Collected data entries
------------------------------------

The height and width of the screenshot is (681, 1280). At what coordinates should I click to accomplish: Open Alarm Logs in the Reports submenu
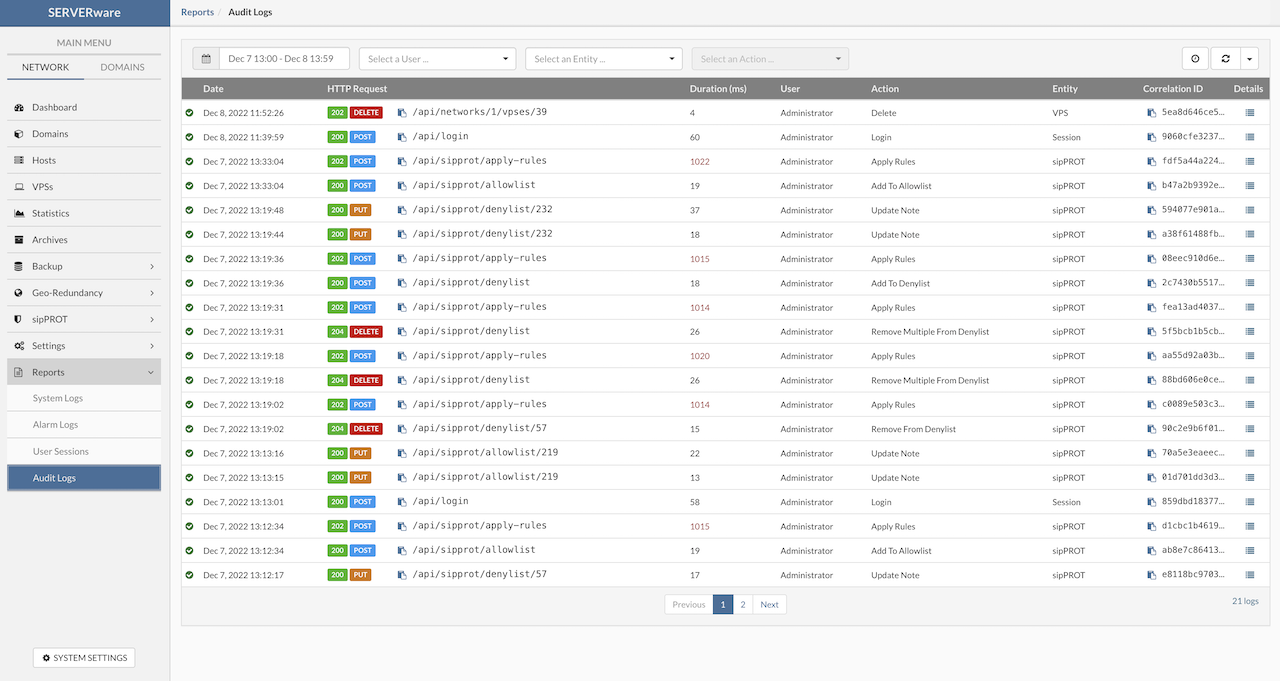point(55,425)
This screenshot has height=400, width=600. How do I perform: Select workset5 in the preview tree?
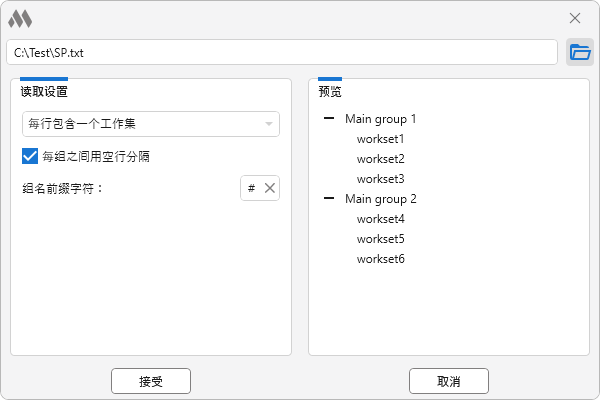tap(380, 239)
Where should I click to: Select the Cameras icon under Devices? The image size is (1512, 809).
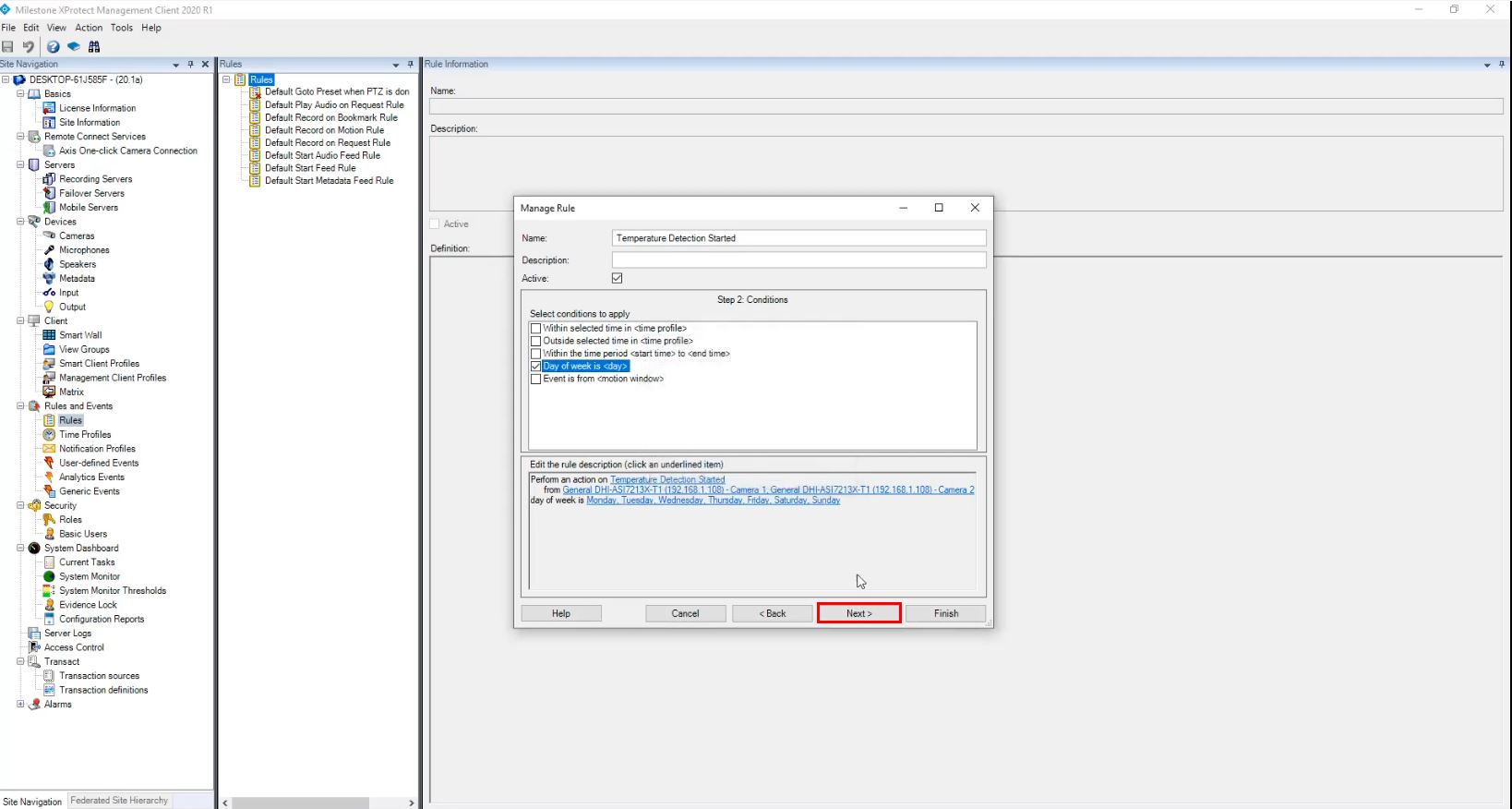click(50, 235)
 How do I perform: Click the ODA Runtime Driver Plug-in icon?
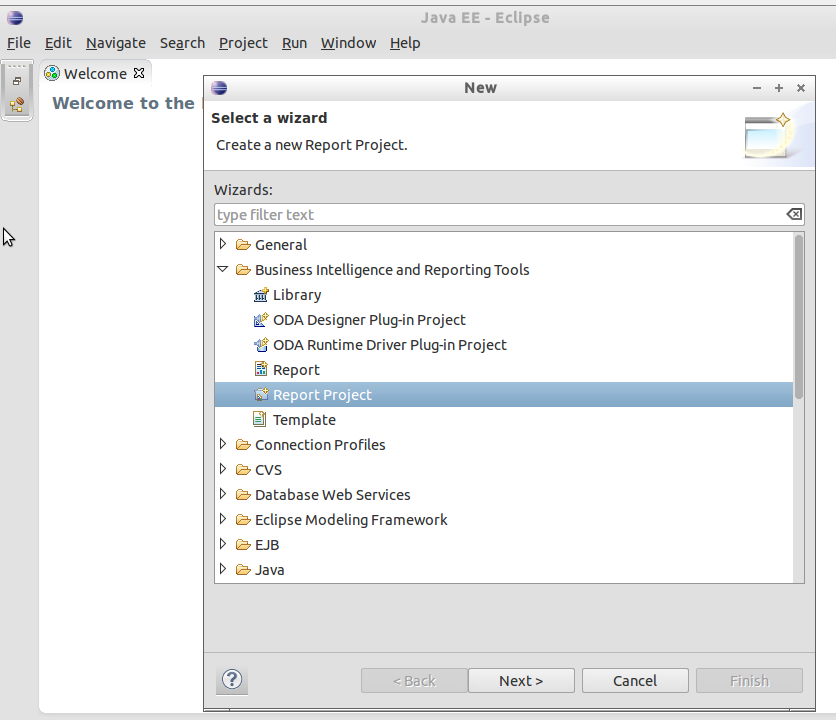(x=261, y=345)
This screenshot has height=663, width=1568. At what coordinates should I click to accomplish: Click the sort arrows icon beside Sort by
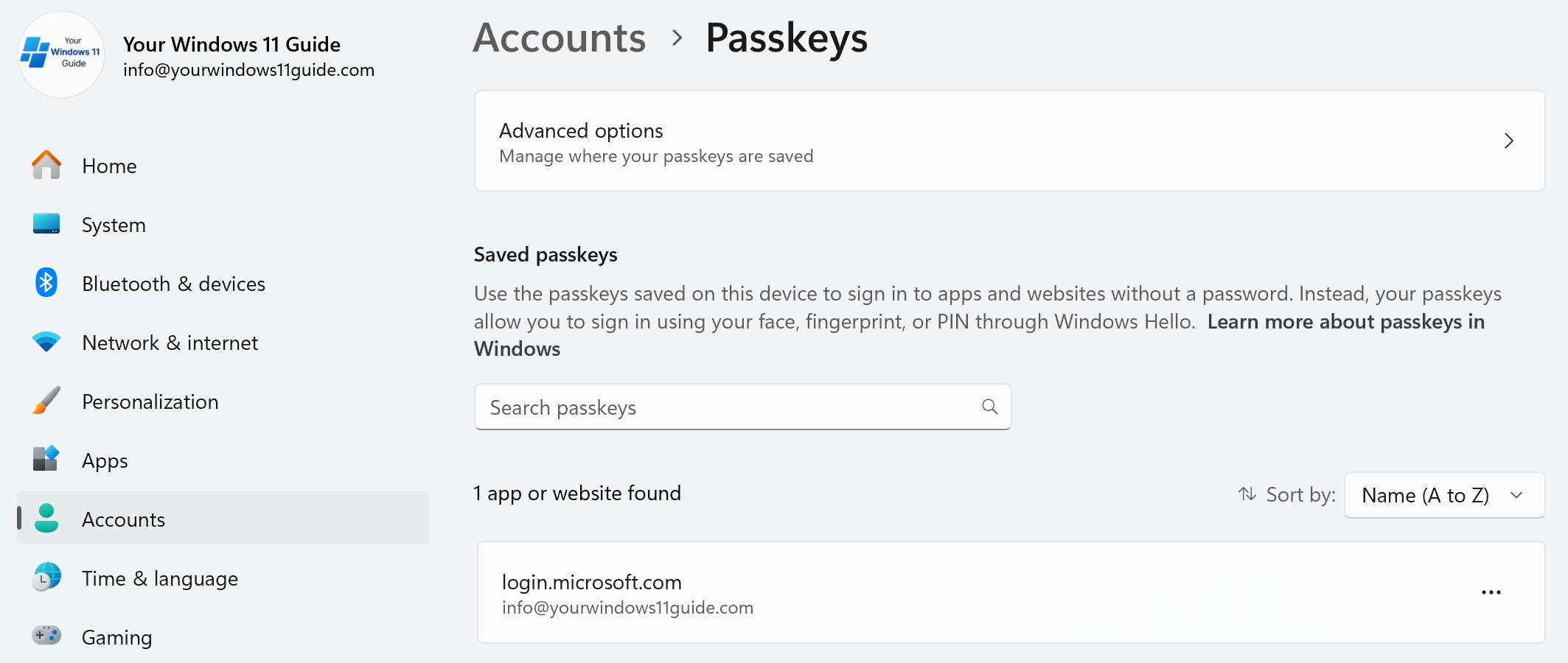click(x=1247, y=494)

------------------------------------

### WORK TO COMPLETE
The line with "How do I perform: Click" and each line after it, through the final line of the data, are to be duplicated exactly, with pictures left out and nothing more included.

### RESPONSE TO THIS EXERCISE
 How do I perform: Click the ODA Runtime Driver Plug-in icon?
(x=261, y=345)
This screenshot has height=663, width=1568. At what coordinates should I click to accomplish: Click the sort arrows icon beside Sort by
click(x=1247, y=494)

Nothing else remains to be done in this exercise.